Gesundheitsökonom: Rösler muss sich mit Pharmaindustrie anlegen
Donnerstag, 18. Februar 2010
Gerd Glaeske dpa
Koblenz – Der Bremer Gesundheitsökonom Gerd Glaeske fordert von Bundesgesundheitsminister Philipp Rösler (FDP) ein hartes Durchgreifen gegenüber der Pharmaindustrie. „Wenn Rösler die Kosten in der gesetzlichen Krankenversicherung senken will, muss er sich mit der Pharmaindustrie anlegen”, sagte Glaeske der „Rhein-Zeitung” vom Donnerstag. Der Minister müsse „die Kassen stärken und die gesetzlichen Privilegien für die Einführung neuer Medikamente kippen”.

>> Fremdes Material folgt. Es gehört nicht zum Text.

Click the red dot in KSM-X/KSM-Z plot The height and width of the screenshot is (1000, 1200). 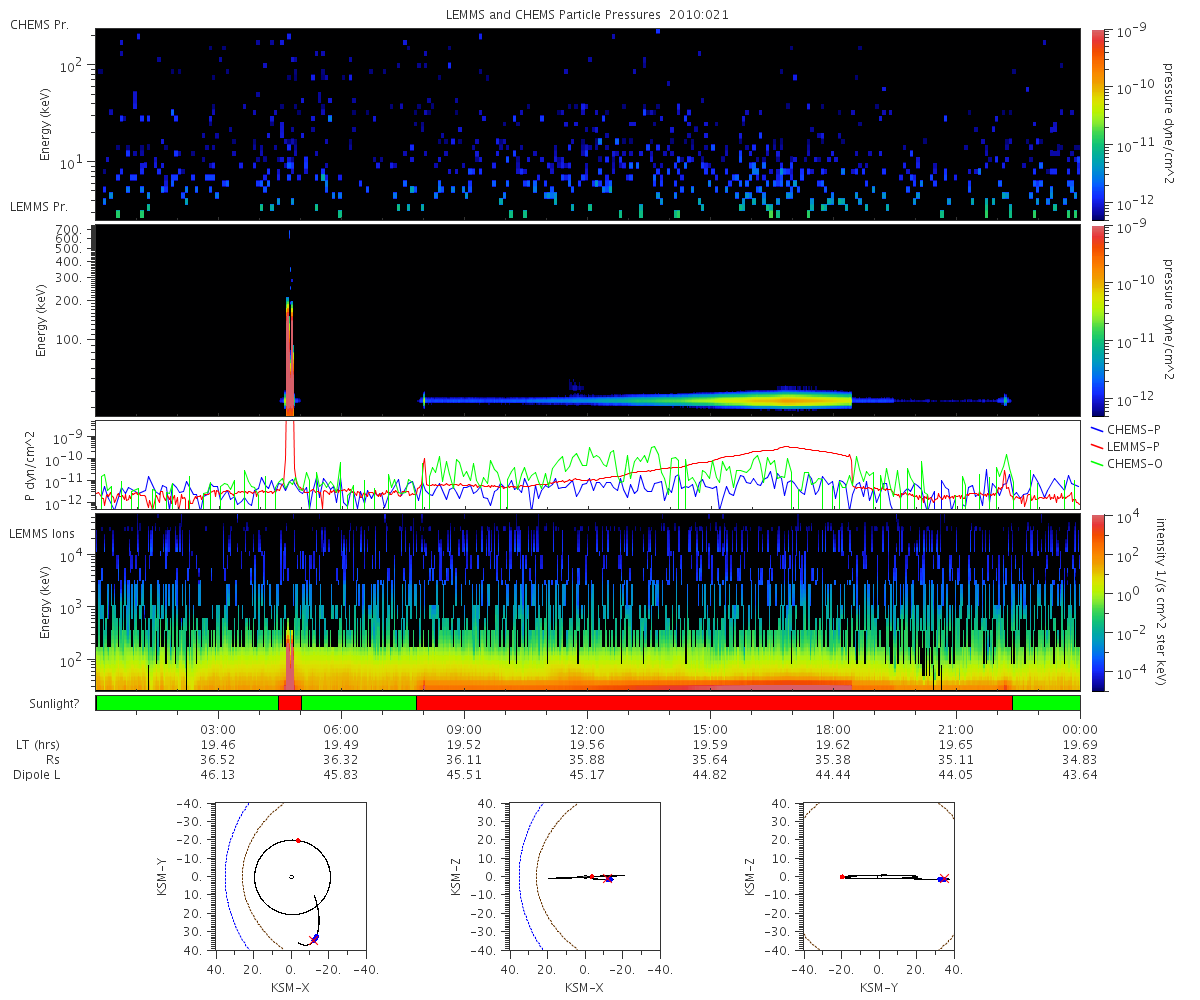[x=591, y=877]
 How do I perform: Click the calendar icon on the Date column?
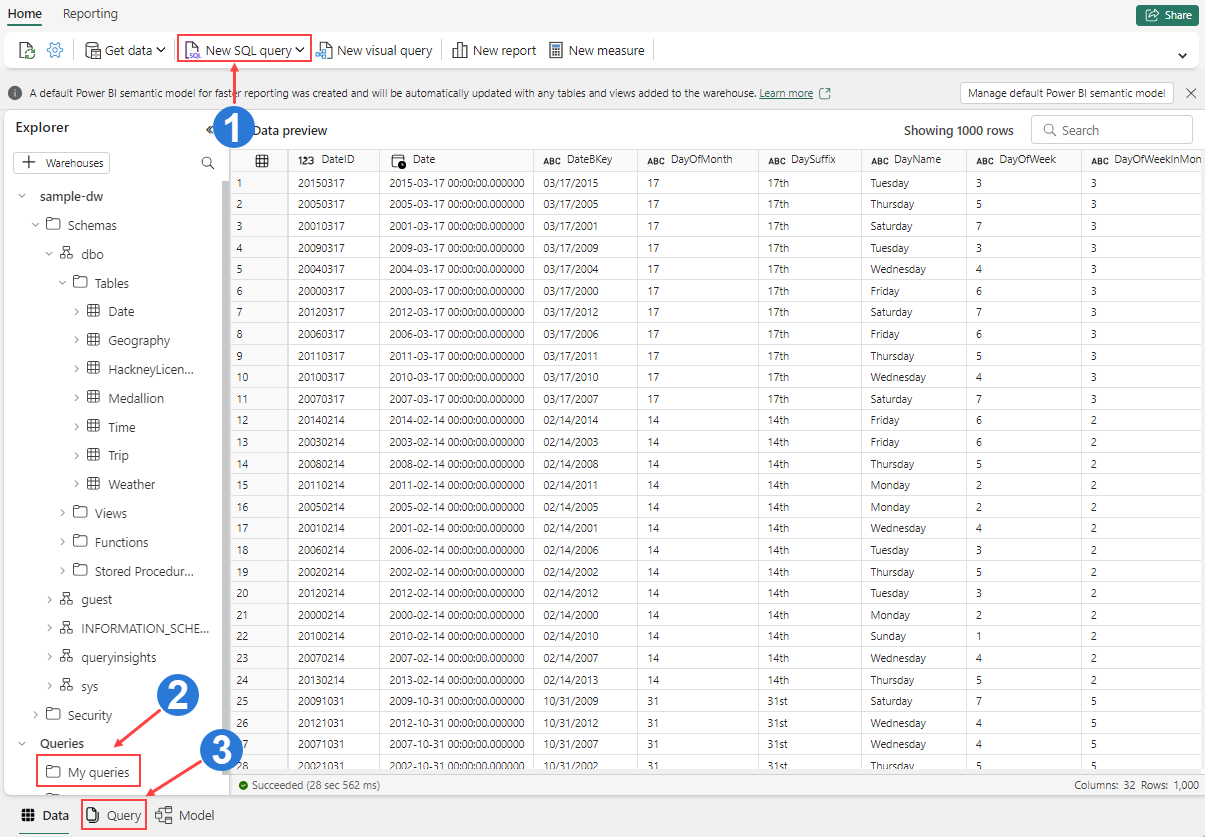(x=398, y=158)
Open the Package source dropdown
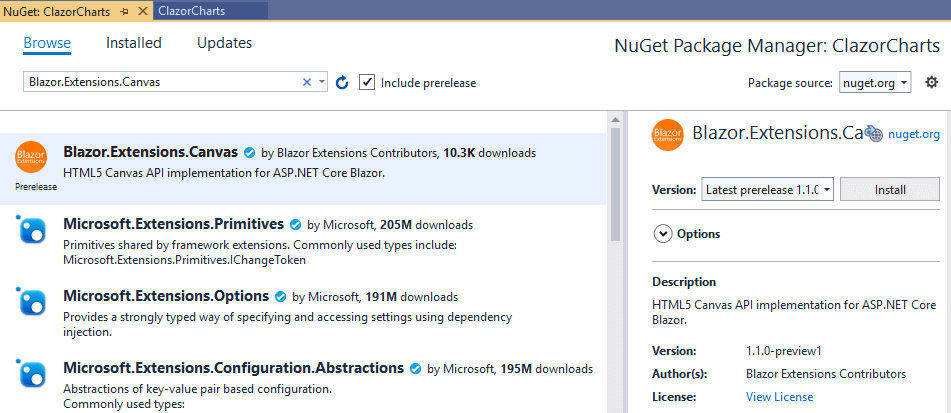Screen dimensions: 951x413 click(x=875, y=82)
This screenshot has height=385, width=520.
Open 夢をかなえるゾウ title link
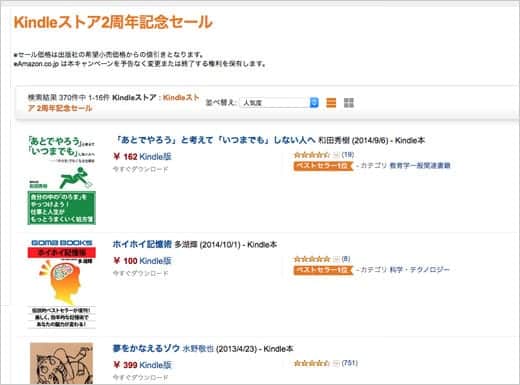[146, 349]
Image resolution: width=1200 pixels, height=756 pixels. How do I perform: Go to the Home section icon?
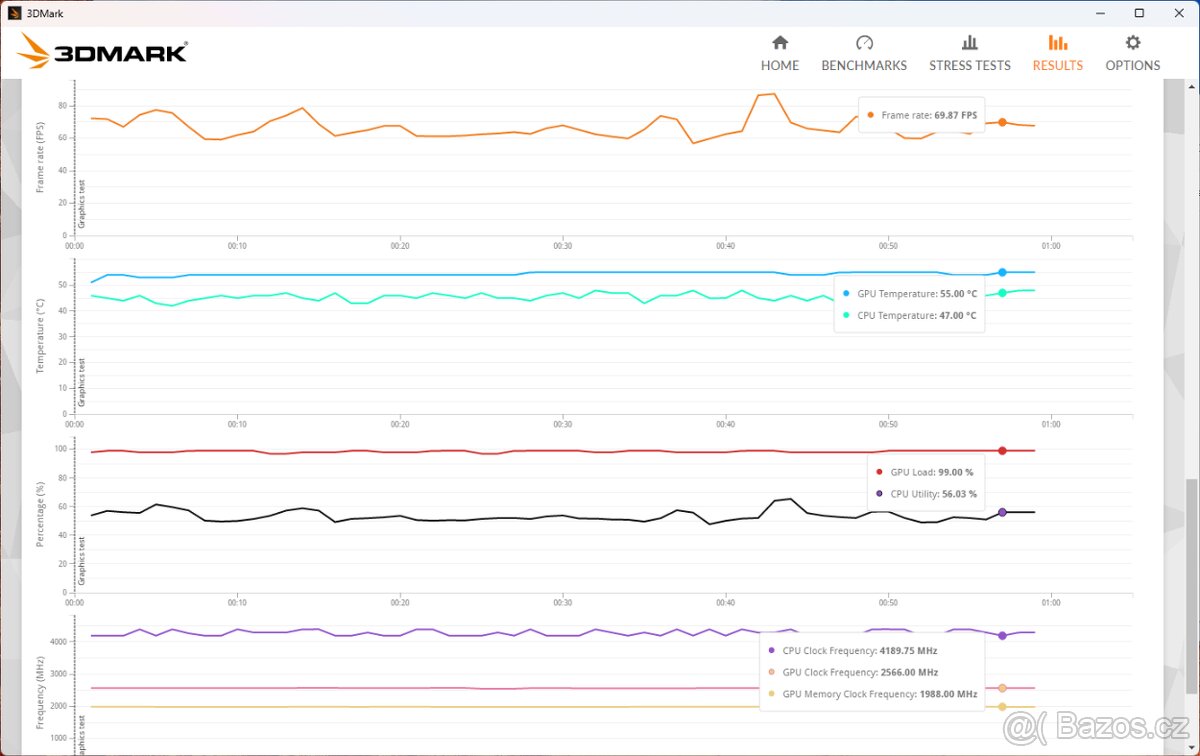coord(780,43)
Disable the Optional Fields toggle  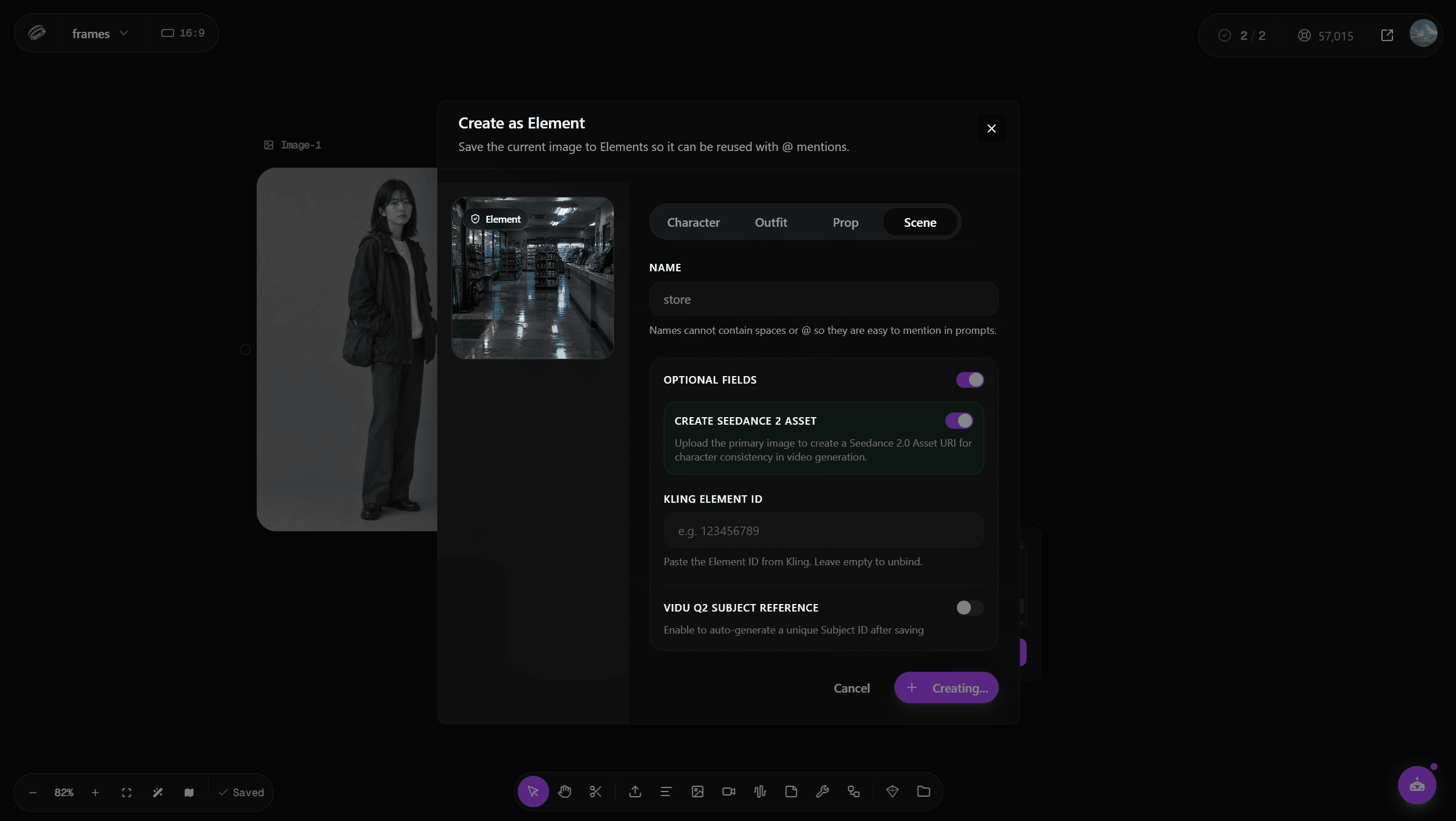pos(970,380)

Rösler will sich am Donnerstag in Berlin mit Pharmavertretern treffen, um über eine Senkung der Arzneimittelausgaben zu beraten. Sie sind neben den Ausgaben für Krankenhäuser und niedergelassene Ärzte der drittgrößte Kostenpunkt im Gesundheitswesen. Rösler hatte vor wenigen Tagen bereits mit Vertretern der gesetzlichen Krankenkassen über Einsparpotenziale gesprochen und angekündigt, sein Haus werde ein Konzept vorlegen, „um die Arzneimittelpreise dauerhaft in den Griff zu bekommen”.
Glaeske sagte: „Wir brauchen Preishöchstgrenzen und Rabatte vor allem auch für neue Medikamente.” Außerdem plädierte er für eine Kosten-Nutzen-Analyse bei der Einführung neuer Arzneimittel.